[begin PAGE]

Portraying the souls of the faithful and those of the damned, “The Last Judgement” of Michelangelo serves as a powerful reminder of the theology of grace and of the importance of one’s own volition in accepting and actively cooperating with the grace which God so freely gives to men.
When I was young, my parents would bring my siblings and me to the various museums in New York City such as the Metropolitan Museum of Art and the Cloisters. For the most part, I was disinterested in the art as I would rather be immersed in worlds into which my books would carry me. Yet, over the years, this changed. I began to develop an appreciation for art as I soon discovered its rich treasures: Art, similar to a good book, unlocks a whole world of mystery and beauty. It allows its spectators to enter the thoughts of the artist by viewing the subject of the artwork from the artist’s perspective. In this way, good art inspires a new and deeper understanding of the subject conveyed and leaves observers to marvel at its beauty.
Sacred art has this effect on men. This is why St. John Paul II proclaimed in his Letter to Artists that the Church needs art and art needs the Church. Sacred art captivates men’s minds, drawing them into a transcendence of divine realities. This is especially seen in the genius of Michelangelo’s Last Judgment for the artist provides subtle didactic hints throughout the piece which draw observers into a deeper understanding of the mysteries of the Faith. In his art, Michelangelo provides a rich understanding of the theology of grace.
Grace is a gift from God. If accepted, it is the means to sharing in God’s divine life. When St. Thomas Aquinas speaks about grace, he does so in the context that grace prepares and aids men in fulfilling their supernatural end. Men cannot attain Heaven without grace, even though men by nature desire the good. Therefore, men need grace to achieve the supernatural good.
On their own, men perform certain tasks aimed at a natural good without the aid of grace, but they cannot attain Heaven without this supernatural gift. In his Summa Theologica, Aquinas quotes Augustine saying that “without grace [men] cannot merit everlasting life; yet [they] can perform works conducing to a good which is natural to [men], as ‘to toil in the fields, to drink, to eat, or to have friends.’” Men need grace to elevate their natural desires for good to those which strive for supernatural goods and prepare their souls in choosing it. Aquinas draws upon Augustine’s writings to illustrate this: “[men], by [their] will[s] do work meritorious of everlasting life; but as Augustine says, in the same book, for this is necessary that the will[s] of [men] should be prepared with grace by God.” Thus, the fact that men desire and strive to live virtuously stems from their acceptance of God’s grace to do so.
In addition to grace as that which elevates men’s dispositions to do good, directing them towards a higher goal, Aquinas speaks of grace as that which perfects nature. Grace does not limit or destroy nature, but builds upon it. God bestows grace to men throughout their lives. Yet, men must accept what God so readily and graciously extends. Thus, free will plays a vital role in attaining Heaven.

[end PAGE]
[begin LISTED RECORDS]

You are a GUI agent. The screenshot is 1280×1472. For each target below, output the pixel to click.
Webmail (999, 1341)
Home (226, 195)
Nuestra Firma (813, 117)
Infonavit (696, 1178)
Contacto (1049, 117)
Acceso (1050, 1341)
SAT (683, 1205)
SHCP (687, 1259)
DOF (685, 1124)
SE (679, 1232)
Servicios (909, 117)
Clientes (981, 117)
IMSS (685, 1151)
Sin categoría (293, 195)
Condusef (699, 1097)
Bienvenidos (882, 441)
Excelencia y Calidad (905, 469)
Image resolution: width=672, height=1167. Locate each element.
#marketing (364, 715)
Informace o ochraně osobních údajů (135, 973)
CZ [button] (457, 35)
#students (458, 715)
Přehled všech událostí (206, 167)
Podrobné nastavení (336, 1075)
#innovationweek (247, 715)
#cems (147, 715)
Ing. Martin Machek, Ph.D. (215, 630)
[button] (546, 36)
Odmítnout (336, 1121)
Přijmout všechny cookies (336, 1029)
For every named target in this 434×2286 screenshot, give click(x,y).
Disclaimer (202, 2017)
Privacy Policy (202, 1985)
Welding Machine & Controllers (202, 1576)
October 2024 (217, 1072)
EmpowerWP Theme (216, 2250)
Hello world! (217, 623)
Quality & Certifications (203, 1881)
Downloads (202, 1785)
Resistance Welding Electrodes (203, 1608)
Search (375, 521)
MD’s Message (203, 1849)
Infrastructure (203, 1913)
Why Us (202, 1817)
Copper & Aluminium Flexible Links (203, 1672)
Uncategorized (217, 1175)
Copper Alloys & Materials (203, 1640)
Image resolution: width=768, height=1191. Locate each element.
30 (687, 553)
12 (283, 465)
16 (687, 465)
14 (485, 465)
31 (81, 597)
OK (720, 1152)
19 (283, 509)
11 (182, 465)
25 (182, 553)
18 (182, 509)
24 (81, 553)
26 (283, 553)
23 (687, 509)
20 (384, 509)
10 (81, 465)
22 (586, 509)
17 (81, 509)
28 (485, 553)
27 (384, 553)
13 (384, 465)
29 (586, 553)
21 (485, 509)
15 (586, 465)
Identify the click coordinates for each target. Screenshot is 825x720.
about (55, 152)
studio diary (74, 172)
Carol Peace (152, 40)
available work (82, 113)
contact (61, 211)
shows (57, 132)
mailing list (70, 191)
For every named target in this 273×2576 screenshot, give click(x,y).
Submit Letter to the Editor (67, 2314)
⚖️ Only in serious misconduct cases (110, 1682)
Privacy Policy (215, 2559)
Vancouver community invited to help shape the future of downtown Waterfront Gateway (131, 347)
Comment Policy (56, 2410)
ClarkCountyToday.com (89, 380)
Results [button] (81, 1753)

[end LISTED RECORDS]

WHAT TO PRODUCE: Write the next part of the essay on grace in Michelangelo's Last Judgment, starting after its last sentence. The listing has nothing to do with the essay on Michelangelo's Last Judgment.

THE REPLY:
Michelangelo beautifully demonstrates this correlation between grace and free will in his Last Judgement. In the lower righthand section of the painting, Michelangelo shows souls rising from their graves. He makes a notable distinction between the righteous and the damned souls. The righteous souls gaze towards Heaven. Their acceptance of grace has elevated and deepened their inclination for the good and has directed them towards Christ, who is their ultimate end. Consequently, their receptivity to partaking in the gift of God’s divine life on earth permits God’s grace to draw and carry them to Heaven’s heights where they will experience the fullness of divine intimacy. Michelangelo displays how the just souls’ focus on attaining their heavenly goal enables them to willingly endure all on earth for the glory of eternal beatitude. The artist reveals this through the saints in Heaven, most particularly the martyrs, who hold the instruments of their passion as a triumphant reminder of the power of God’s grace in their lives. This grace enabled the martyrs to overcome fear of physical death and endure rejection, suffering, and death for the sake of Christ, their heart’s desire, whom they now possess.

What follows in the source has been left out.